A Diagnostics & Imaging Week

"Managing in the presence of data is far better and easier than managing in its absence."

That was the keynote, and very basic, statement summarizing the point of a recent meeting in Vienna, Austria, of the International Atomic Energy Agency (IAEA; Vienna).

But for patients, that basic tenant is overlooked – or, perhaps more accurately, entirely ignored – in radiation technology, according to that organization. And that absence is correctable, with the development of new information technology in healthcare.

The IAEA is proposing the use of a "Smart Card," or equivalent electronic collection system, as part of, or supplement to, an electronic medical record (EMR) that will document the amount of radiation an individual receives over his or her lifetime.

The need for this type of documentation is critical, those at the IAEA say, given the increasing use of ionizing radiation, especially computed tomography (CT), and the highly negative downstream results of frequent, accumulated dosages: ionizing-produced cancers.
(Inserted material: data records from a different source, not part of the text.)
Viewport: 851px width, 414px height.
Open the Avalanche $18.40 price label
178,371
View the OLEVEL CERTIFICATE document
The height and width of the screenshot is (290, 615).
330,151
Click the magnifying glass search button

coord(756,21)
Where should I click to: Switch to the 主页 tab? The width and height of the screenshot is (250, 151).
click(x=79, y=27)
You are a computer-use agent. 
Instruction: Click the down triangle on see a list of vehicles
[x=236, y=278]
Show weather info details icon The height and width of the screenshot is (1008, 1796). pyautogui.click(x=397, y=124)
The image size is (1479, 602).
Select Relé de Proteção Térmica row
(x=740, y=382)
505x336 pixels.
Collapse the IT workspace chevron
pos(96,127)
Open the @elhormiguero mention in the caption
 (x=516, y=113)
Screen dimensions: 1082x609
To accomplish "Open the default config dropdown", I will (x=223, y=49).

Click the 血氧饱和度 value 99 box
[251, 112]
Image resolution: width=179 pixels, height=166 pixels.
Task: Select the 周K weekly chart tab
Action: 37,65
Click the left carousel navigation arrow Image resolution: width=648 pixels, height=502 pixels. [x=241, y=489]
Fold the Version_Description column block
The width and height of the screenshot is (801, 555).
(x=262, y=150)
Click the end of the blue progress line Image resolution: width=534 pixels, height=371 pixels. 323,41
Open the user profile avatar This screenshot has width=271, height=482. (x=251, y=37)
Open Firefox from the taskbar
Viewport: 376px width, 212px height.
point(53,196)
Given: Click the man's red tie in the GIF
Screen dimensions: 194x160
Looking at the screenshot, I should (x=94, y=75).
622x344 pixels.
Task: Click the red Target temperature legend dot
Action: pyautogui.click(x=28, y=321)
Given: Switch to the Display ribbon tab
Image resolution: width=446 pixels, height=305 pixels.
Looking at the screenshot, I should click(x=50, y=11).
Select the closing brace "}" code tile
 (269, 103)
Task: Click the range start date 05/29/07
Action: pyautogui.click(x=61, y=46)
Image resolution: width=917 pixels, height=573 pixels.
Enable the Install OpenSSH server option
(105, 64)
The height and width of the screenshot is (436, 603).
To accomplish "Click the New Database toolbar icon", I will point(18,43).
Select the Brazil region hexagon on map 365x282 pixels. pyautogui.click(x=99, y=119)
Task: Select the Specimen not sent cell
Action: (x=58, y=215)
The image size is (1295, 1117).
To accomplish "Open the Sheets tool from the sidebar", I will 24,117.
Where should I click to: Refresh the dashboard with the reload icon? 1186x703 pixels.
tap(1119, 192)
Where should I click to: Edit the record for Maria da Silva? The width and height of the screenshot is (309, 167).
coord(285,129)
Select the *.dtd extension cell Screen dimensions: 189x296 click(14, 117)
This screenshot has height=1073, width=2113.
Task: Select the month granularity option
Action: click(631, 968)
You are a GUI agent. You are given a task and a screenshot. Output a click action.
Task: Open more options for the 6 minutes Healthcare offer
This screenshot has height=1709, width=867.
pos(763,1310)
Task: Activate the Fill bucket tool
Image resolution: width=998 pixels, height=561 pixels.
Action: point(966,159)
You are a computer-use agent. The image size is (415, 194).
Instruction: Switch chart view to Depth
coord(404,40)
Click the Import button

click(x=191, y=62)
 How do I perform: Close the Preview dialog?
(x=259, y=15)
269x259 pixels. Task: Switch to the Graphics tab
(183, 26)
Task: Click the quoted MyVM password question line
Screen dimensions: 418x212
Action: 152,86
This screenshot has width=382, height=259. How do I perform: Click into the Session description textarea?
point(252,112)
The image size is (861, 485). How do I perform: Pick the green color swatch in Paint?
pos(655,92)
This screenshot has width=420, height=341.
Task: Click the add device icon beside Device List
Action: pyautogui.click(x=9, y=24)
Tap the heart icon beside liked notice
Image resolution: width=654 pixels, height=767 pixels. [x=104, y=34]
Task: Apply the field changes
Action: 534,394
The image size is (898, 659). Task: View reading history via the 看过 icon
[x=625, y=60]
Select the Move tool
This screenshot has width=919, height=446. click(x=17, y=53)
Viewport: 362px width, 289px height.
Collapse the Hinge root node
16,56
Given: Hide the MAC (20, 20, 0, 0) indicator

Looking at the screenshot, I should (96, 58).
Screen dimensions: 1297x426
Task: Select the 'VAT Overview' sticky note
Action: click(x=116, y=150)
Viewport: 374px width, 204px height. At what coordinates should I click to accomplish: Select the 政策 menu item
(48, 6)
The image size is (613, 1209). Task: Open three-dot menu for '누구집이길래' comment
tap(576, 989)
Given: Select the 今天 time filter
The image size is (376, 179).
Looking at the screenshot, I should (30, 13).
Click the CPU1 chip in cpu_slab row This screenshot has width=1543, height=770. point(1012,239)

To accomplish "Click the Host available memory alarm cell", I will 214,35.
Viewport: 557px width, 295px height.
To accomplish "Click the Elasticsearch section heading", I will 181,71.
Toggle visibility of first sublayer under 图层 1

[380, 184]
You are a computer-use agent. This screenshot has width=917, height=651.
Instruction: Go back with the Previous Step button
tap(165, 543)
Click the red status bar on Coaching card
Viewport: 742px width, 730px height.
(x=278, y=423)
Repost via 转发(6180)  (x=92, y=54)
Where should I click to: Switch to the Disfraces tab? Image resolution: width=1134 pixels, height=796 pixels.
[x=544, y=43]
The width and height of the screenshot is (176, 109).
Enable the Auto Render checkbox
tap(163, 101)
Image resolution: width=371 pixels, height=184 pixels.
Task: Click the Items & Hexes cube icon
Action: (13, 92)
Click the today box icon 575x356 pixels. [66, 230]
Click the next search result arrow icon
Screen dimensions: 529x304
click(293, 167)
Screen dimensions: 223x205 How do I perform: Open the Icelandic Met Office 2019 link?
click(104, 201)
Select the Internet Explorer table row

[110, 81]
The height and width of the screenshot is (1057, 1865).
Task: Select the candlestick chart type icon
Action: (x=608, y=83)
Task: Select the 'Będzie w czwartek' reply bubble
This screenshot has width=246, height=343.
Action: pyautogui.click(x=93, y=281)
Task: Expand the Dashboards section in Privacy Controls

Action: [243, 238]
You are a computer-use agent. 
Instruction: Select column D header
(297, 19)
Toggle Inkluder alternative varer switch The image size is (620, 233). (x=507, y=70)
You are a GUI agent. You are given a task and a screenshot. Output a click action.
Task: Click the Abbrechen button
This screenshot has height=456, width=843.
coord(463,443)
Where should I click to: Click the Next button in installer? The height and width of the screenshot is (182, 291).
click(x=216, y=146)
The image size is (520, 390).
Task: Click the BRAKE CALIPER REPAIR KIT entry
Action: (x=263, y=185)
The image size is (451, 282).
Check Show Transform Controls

Addressing this trend, one likely to grow even more rapidly, the IAEA held a meeting in late April to propose the Smart Card method for documenting the accumulation of radiation dosage over an individual's lifetime; this, the organization said at the time, will be followed a report on the proposal in September and a follow-up meeting in January with a range of representatives from the "e-health" community and the various associations involved in the delivery of radiological procedures.

The need to track the accumulated doses of radiation a person is receiving is backed by authoritative concerns about the overall increase in radiological procedures worldwide.

IAEA cites the most recent estimates from the UN Scientific Committee on the Effects of Atomic Radiation (UNSCEAR) that the estimated collective dose to the world's populations from medical diagnostic and dental X-ray examinations is 4 million man Sv a year (man Sv [Sievert] being a unit defining a dose to a population in biological terms). This is the result of an estimated 4 billion diagnostic X-ray exams overall an increase of more than 17% over the last 10 years in the collective global dose being delivered.

Drilling down into these basic statistics are two factors of special concern: the greater increase of dosages in the developed countries where X-ray machines are more prevalent and their use driven by robust reimbursement; and "defensive" medicine (this latter attracting increasing attention in the U.S.), thus adding to the total doses provided by new scanning procedures and, especially, via CT.

"During the last 100 years, improvements in technology have resulted in dose reductions for radiographic examinations by a factor more than 10-fold," the IAEA says, in a review of the April meeting. But this same reduction is not the case for CT, it says: "Since its introduction in 1972, CT technology has improved substantially, making it possible to obtain better quality CT examinations. However, patterns of use have been continuously changing, with increased utilization, and the percentage contribution of medical radiation dose from CT has continued to increase."

To produce its 3-D views, the average radiation dose of a CT scan is equal to about 500 chest X-rays, according to IAEA, and the precision of CT images is a factor encouraging increasing CT use. But the organization cites a November 2007 report in the New England Journal of Medicine, estimating that up to 50% of all scans done today are not justified medically.

An alternative terminology for the Smart Card is "Smart Access," IEAE says, because its intent is to provide consistency and greater unification of care for the patient "without affecting the diagnostic or clinical purpose."

It says that confidentiality issues are being handled by e-health groups and that the Smart Card project "simply aims to add radiation exposure information of the patient in e-health systems being developed by many countries" – a statement rather problematical for the U.S., given its reluctant adoption of e-health systems and especially EMRs.

The organization is exploring several options for the system:

A Smart Card containing a patient's information to which radiation dose data can be added, with or without images.

A Smart Card used only as a "digital signature" used for accessing data online, the website serving as a "virtual" card.

Radiation dose data placed on some other e-health record in a manner that tracks individual patient exposures over time, interoperability providing access from anywhere.

For those countries without e-health records, something like "a radiation passport, somewhat like vaccination card."

IAEA defines one of its main responsibilities as establishing standards for radiation safety and providing for application of these standards. In 2001 it established a radiation protection program and launched an international action plan that involves a number of international organizations and professional societies in the field of radiology, medical physics, nuclear medicine, radiographers, radiation protection and radiation oncology.

It says the approach is not regulatory but rather is geared to promotion through training, provision of guidance, projects in Member States that assess radiation dose to patients and attempt dose reduction without compromising image quality.